Criminal History Shows Up on Background Checks
Don’t let criminal history be the sole determiner of whether or not you hire a person. Everyone has a past that is not completely flattering. A person who has paid their debt to society after committing a one-time crime has a right to employment just like anyone else. Don’t be the kind of employer that punishes a person twice.
That said, some crimes are red flags that cannot be ignored. If you run a daycare, a person who has committed crimes against children cannot be considered for the positions. And they should probably be reported for even applying for the job. Some mistakes can put your business at risk. If a person has drunk driving in their record, you probably don’t want to hire them, especially if the job requires operating a motor vehicle or dangerous equipment. That is a person who has shown poor judgement on matters of life and death. If they still have the kind of addiction that leads them to drinking and driving, they are not the person who should be trusted with regard to the safety of others. Intoxicated driving means you should probably steer clear.
Multiple Addresses in a Short Period of Time
When a person has too many addresses in a compressed period of time, it should serve as a red flag. The reason is that it suggests a lack of commitment to any one place. And unless that person has had the kind of work that can be done anywhere, they are not holding down jobs for various reasons. Some of those reasons are undoubtedly good reasons. People get fired and people quit. It happens. But when a person bounces from job to job with a high level of frequency, that is very likely not someone with whom you want to trust a lot of responsibility.
It is pretty obvious that you don’t want to associate your company with a violent abuser. This is a bad person you don’t want anything to do with. Your company should have a zero-tolerance policy with regard to violence. So should every home. Anyone who would violate that policy at home will violate it at work. You don’t keep a ticking time bomb in the office because you know it is going to go off at some point. For the same reason, you don’t keep a violent abuser in your office.

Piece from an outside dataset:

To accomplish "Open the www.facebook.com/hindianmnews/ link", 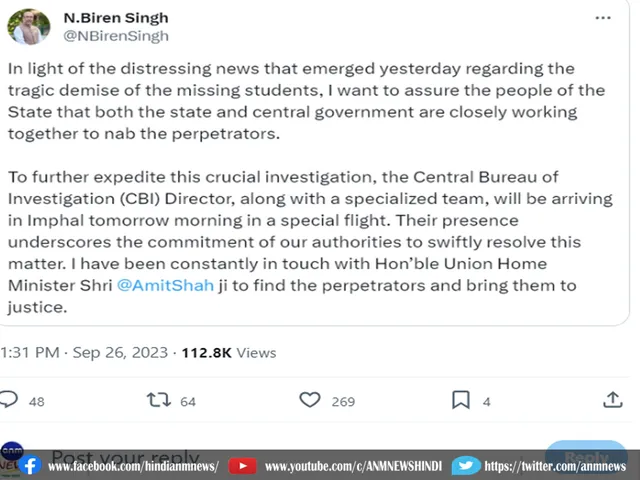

This is not to say that one cannot have a more evolved view of people that are troubled. But that is irrelevant for your company. Some people cannot cope with the stresses of domestic life. As a result, they cope by physically lashing out. Such a person is to be pitied and medically treated. That said, the stresses of work life can also be difficult to bear. Setting a violent person up in a stressful job is setting them, and your company up for failure.
Employee Background Checks and Credit Reports
Not every job is as sensitive to theft risk as others. Cashiers and managers who handle thousands of dollars in cash every day are in a unique position to pocket some of it for themselves. The cameras at cash registers are usually not focused on the customer, but on the cashier. That is because the bigger risk to the company is the dishonest cashier and not the dishonest customer. Bad credit is a sign that a person is not only irresponsible with money, it signifies a person has a great, if not a desperate need for more of it than they get paid. Where money handling is involved, pay closer attention to credit. This type of red flag can also be uncovered through employee background checks.
There is no full-proof method of selecting the perfect person for the job. But you can eliminate the least perfect candidates by noting the ones with a negative tax status, criminal history, multiple recent addresses, domestic violence, and extremely low credit scores.